Table 4.3: District results tables fields

(a)
Configuration that characterise REHO results
Fields Comments
id Unique id for each configuration
transformer id of the transformer on which REHO was run
Layer_supply For each layer in model.layer, the total annual supply and demand are saved (MWh)
Layer_demand
Unit_installed_kW For each unit in model.unit_characteristics, the size installed is saved (kW)
a Table used to retrieve a run. Allows to filter results by amount of PV installed or by transformer for instance.
(b)
Hub
Fields Comments
id Unique id of the hub in the REHO run
name Name of the hub in the REHO run
connected_to
id_building If the hub is a building, id_building in GBuildings, that allows to retrieve data
id_config id of the run configuration from districts.configuration
(c)
Units installed
Fields Comments
id Unique id for the units installation
id_config id of the REHO run configuration, from districts.configuration
from_unit_type id of the unit from model.units_characteristics, allows to retrieve data on unit
Hub id of the hub from districts.hub
Units_Mult Size of the unit installed (kW)

Table 4.4: District results with timesteps tables fields

(a)
Units with timesteps
Fields Comments
id Unique id of the units use at time t for a given run
id_period id of the period to which time t is associated, from model.time_period
Hub id of the hub from districts.hub
from_unit_type id of the unit from model.units_characteristics, allows to retrieve data on unit
Units_demand Amount of demand, supply and curtailement at unit at time t
Units_supply
Units_curtailment
id_config id of the REHO run configuration, from districts.configuration
a This table stores the flows at units at each time period.
(b)
Grid with timesteps
Fields Comments
id Unique id of the grid data for that period t
id_period id of the time period
Layer id of the layer, allows to retrieve its characteristics from the model schema
Hub id_building, allows to retrieve buildings data from GBuildings
Cost_demand Buying of the layer at time t
Cost_supply Selling of the layer at time t
GWP_demand Impact of buying the layer at time t$
GWP_supply Impact of selling the layer at time t$
Grid_demand How much is bought at time t
Grid_supply How much is sold at time t
Uncontrollable_load Part of the demand that is not controllable
id_config To which REHO solving configuration those results correspond
a This table stores the layers exchange and their costs and impact at each time period.
(c)
Buildings with timesteps
Fields Comments
id Unique id of the building data for that period
id_period ID of the time period
Hub Hub id from table districts.hub
gains Heating gains at time t
heating Heating demand at time t
a Stores the heating demand and heat gains at each time period

Because the data have been so compacted in the tables, it is difficult to read one by itself and information from several may be necessary to cross, as they are not self-sufficient.
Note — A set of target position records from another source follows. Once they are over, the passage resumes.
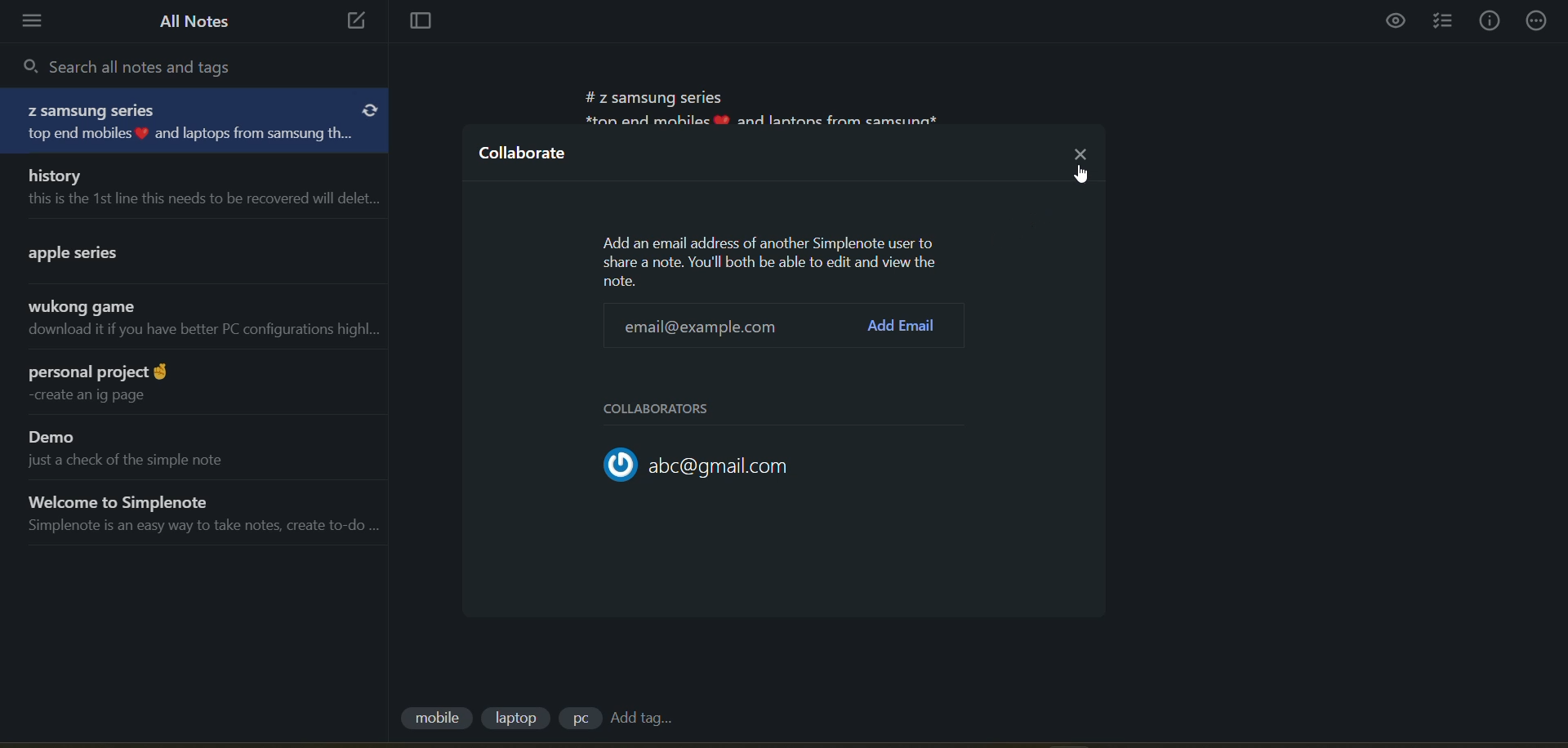 This screenshot has height=748, width=1568. What do you see at coordinates (1541, 19) in the screenshot?
I see `actions` at bounding box center [1541, 19].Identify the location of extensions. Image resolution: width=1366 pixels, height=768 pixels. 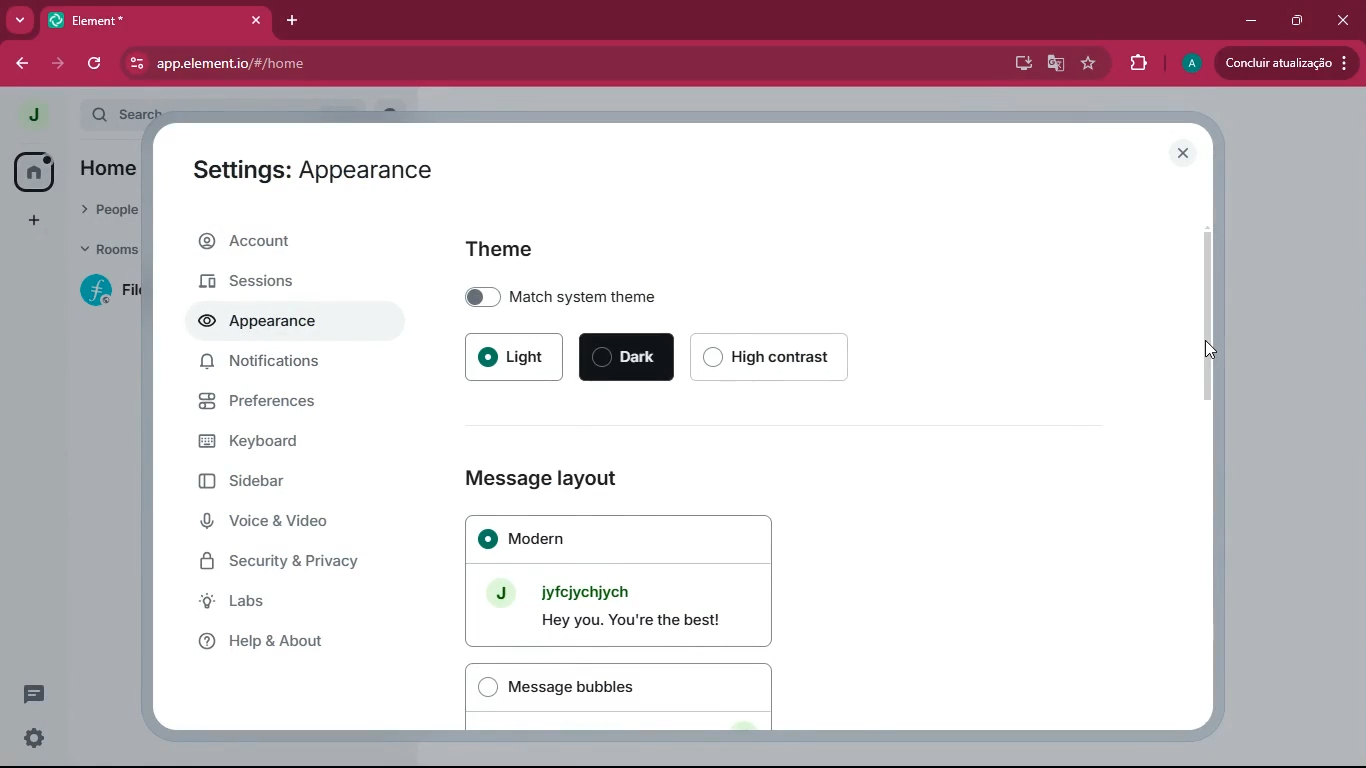
(1139, 64).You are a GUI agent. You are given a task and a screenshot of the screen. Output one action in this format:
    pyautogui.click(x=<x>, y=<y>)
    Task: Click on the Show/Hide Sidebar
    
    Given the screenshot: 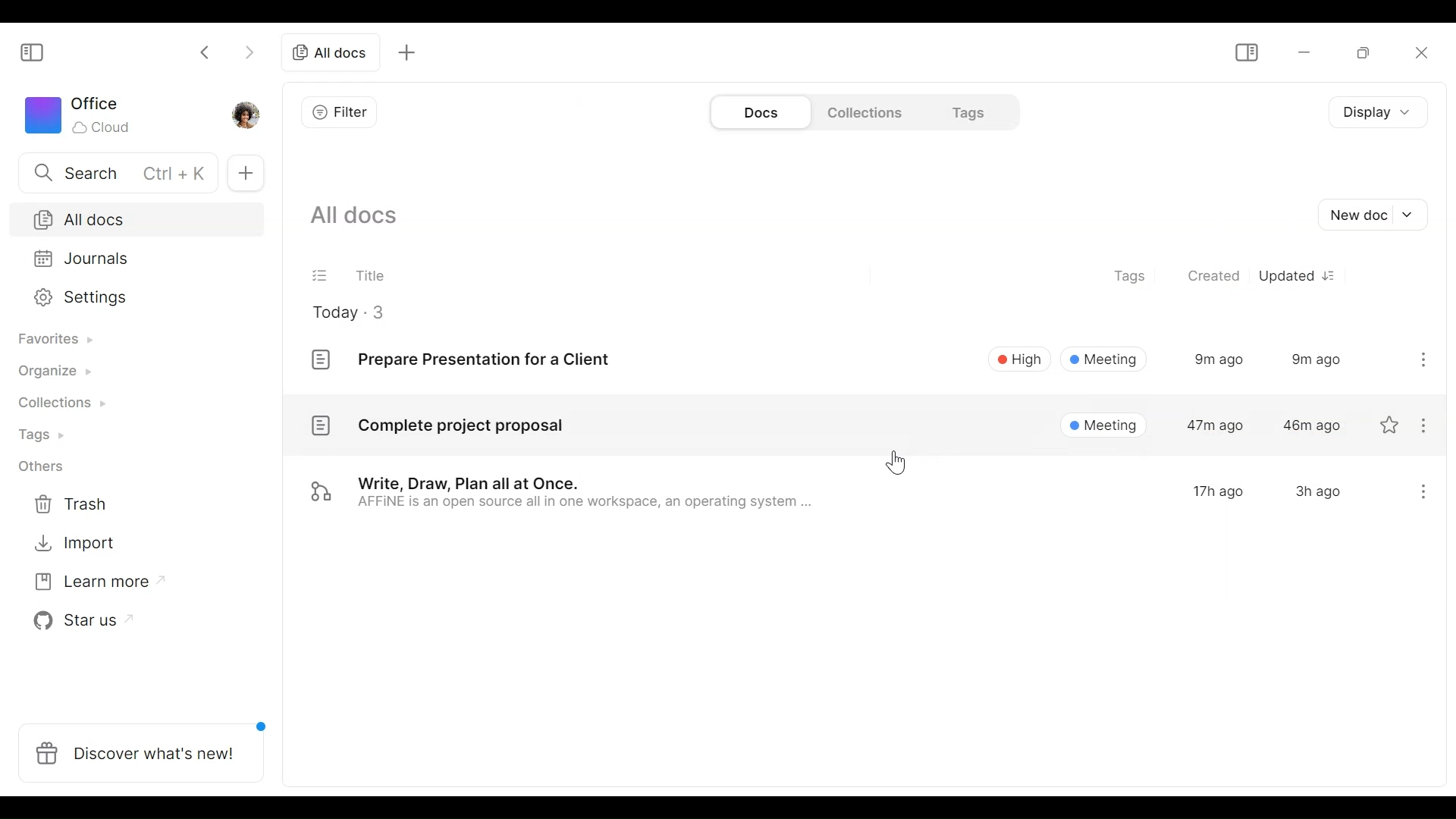 What is the action you would take?
    pyautogui.click(x=39, y=53)
    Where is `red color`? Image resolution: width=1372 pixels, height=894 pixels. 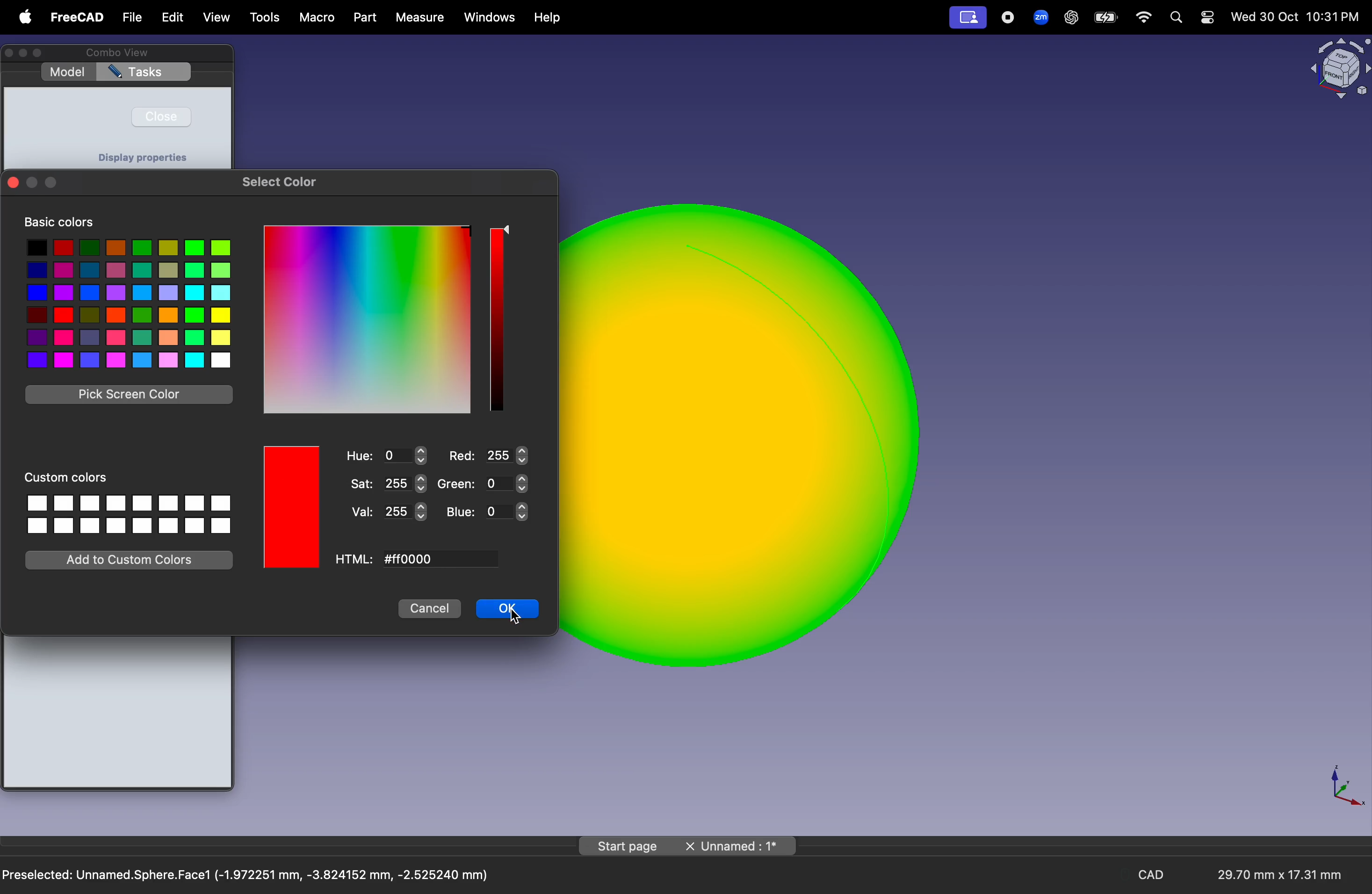 red color is located at coordinates (293, 506).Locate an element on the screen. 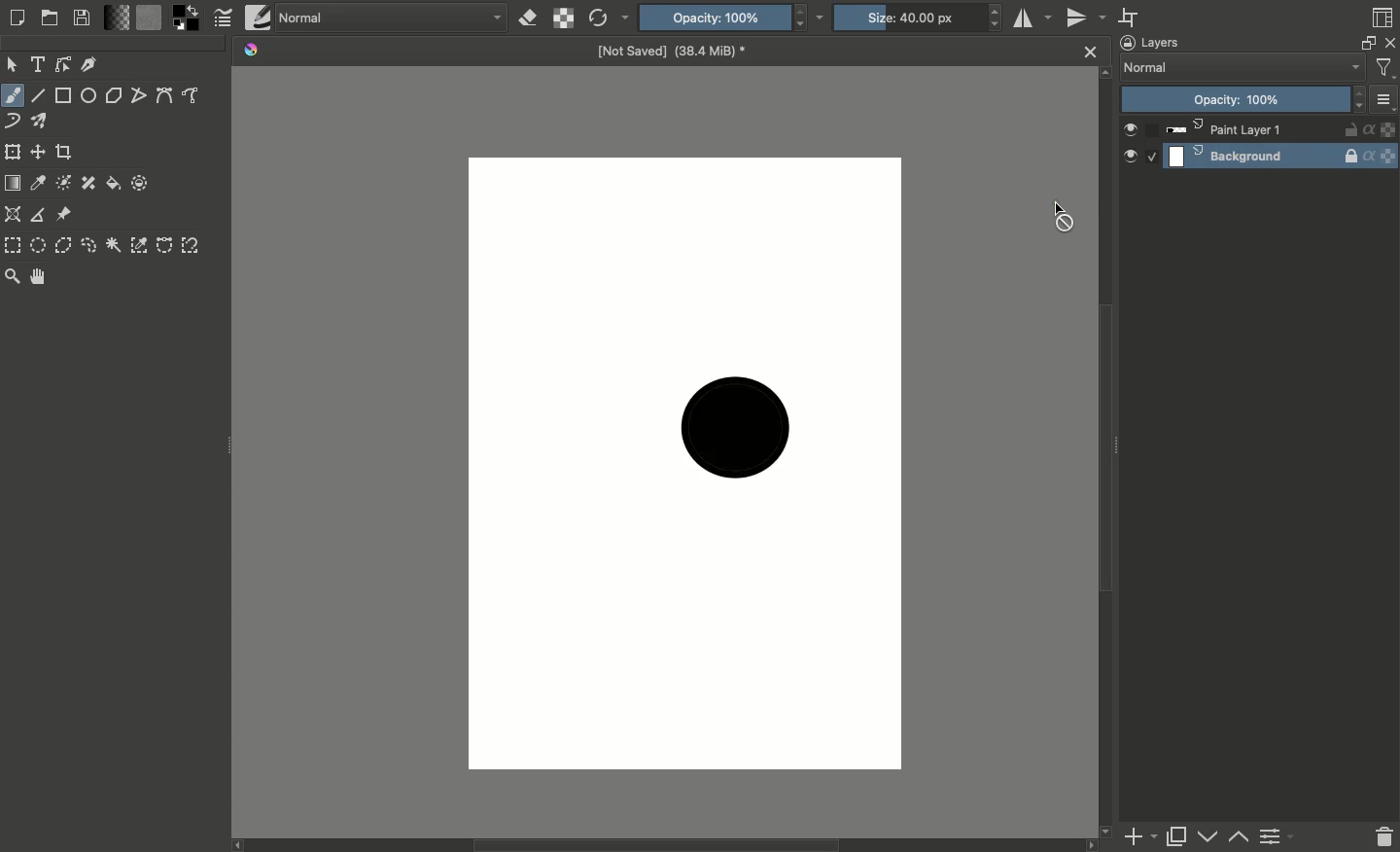  Choose brush preset is located at coordinates (258, 18).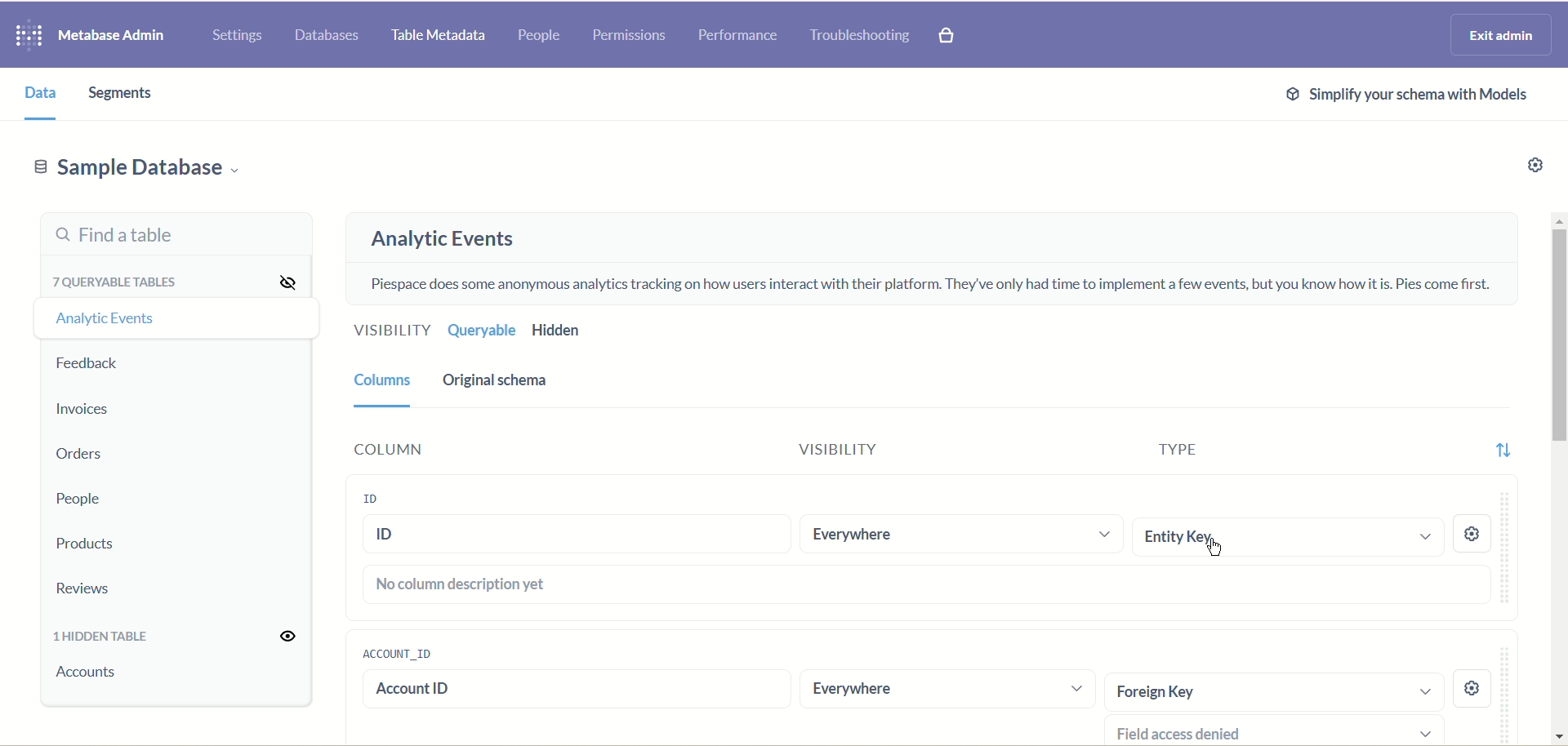 Image resolution: width=1568 pixels, height=746 pixels. What do you see at coordinates (77, 456) in the screenshot?
I see `orders` at bounding box center [77, 456].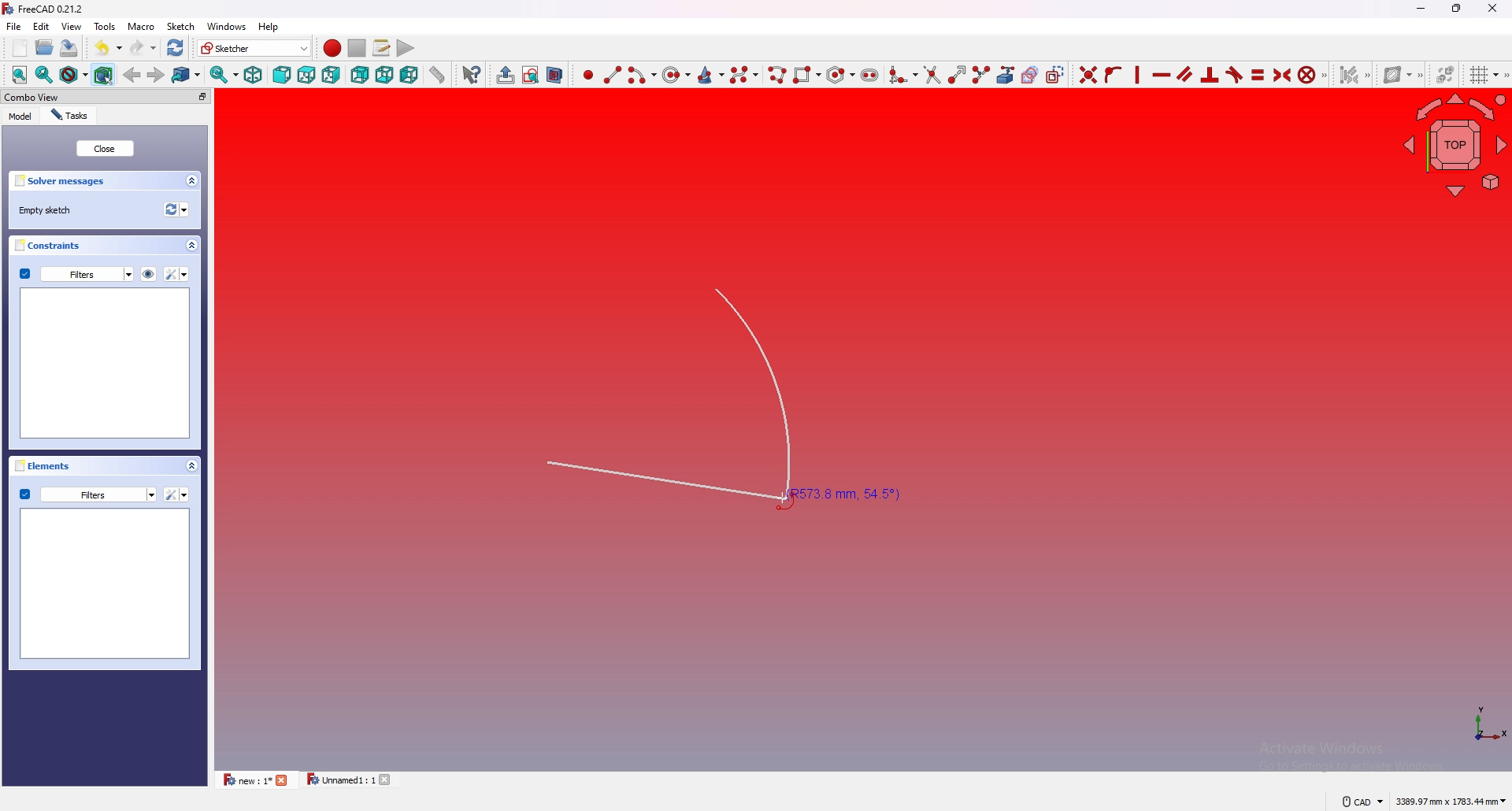 This screenshot has width=1512, height=811. Describe the element at coordinates (1210, 76) in the screenshot. I see `constrain perpendicular` at that location.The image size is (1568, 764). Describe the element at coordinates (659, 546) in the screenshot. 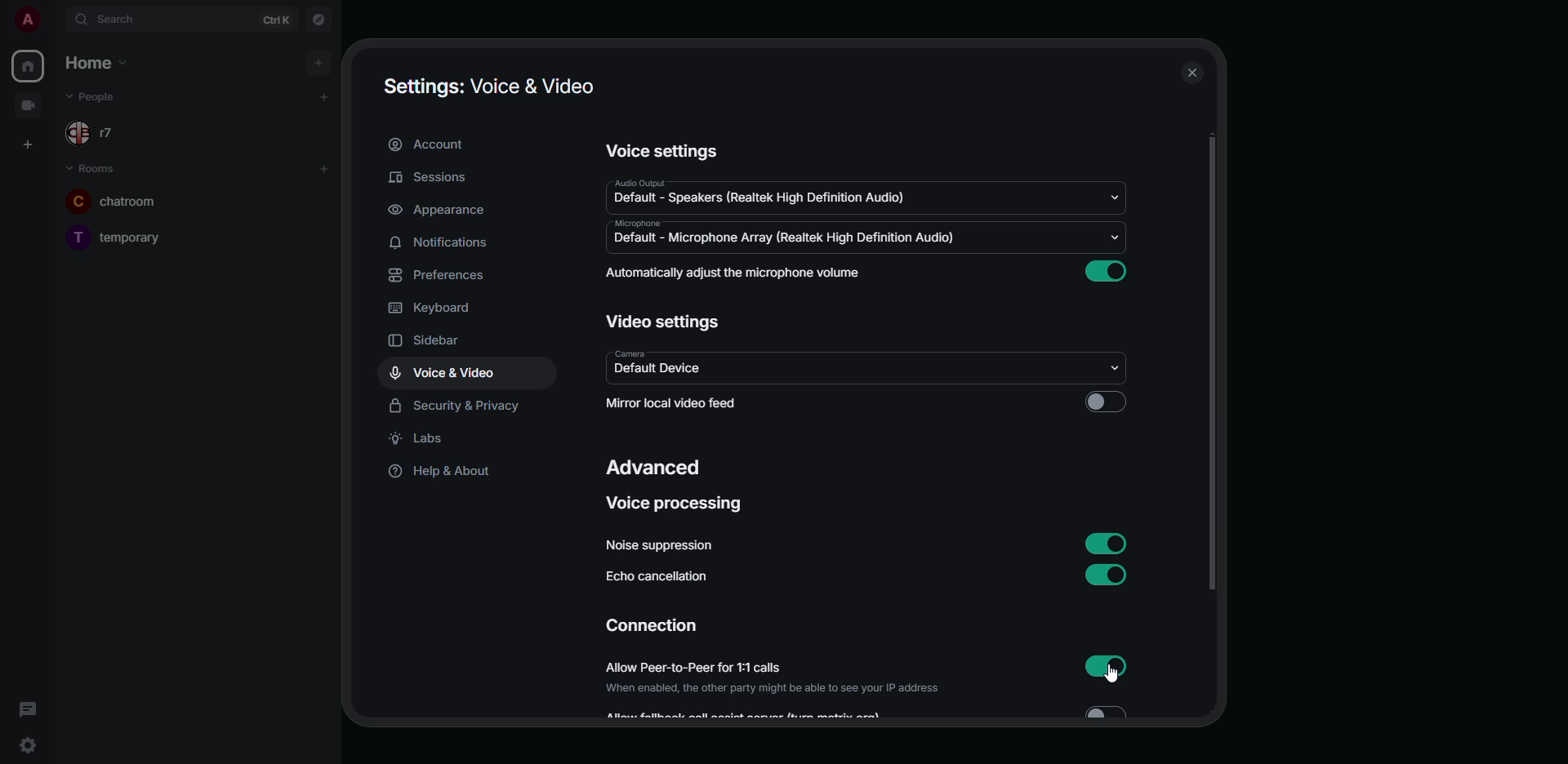

I see `noise suppression` at that location.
For that reason, the python repository should be used to manipulate the database in a easier way.

4.2 Repository

The repository contains several functions to manipulate the data related to the database. First of all, there is the definition of a class DB_manager that helps for the writing of the results from a pickle to the database format and for the reading of the results back into the pickle format, while selecting a configuration by its id.

The repository also contains functions to retrieve a configuration according to criteria such as the size of PV installed or the electricity consumption.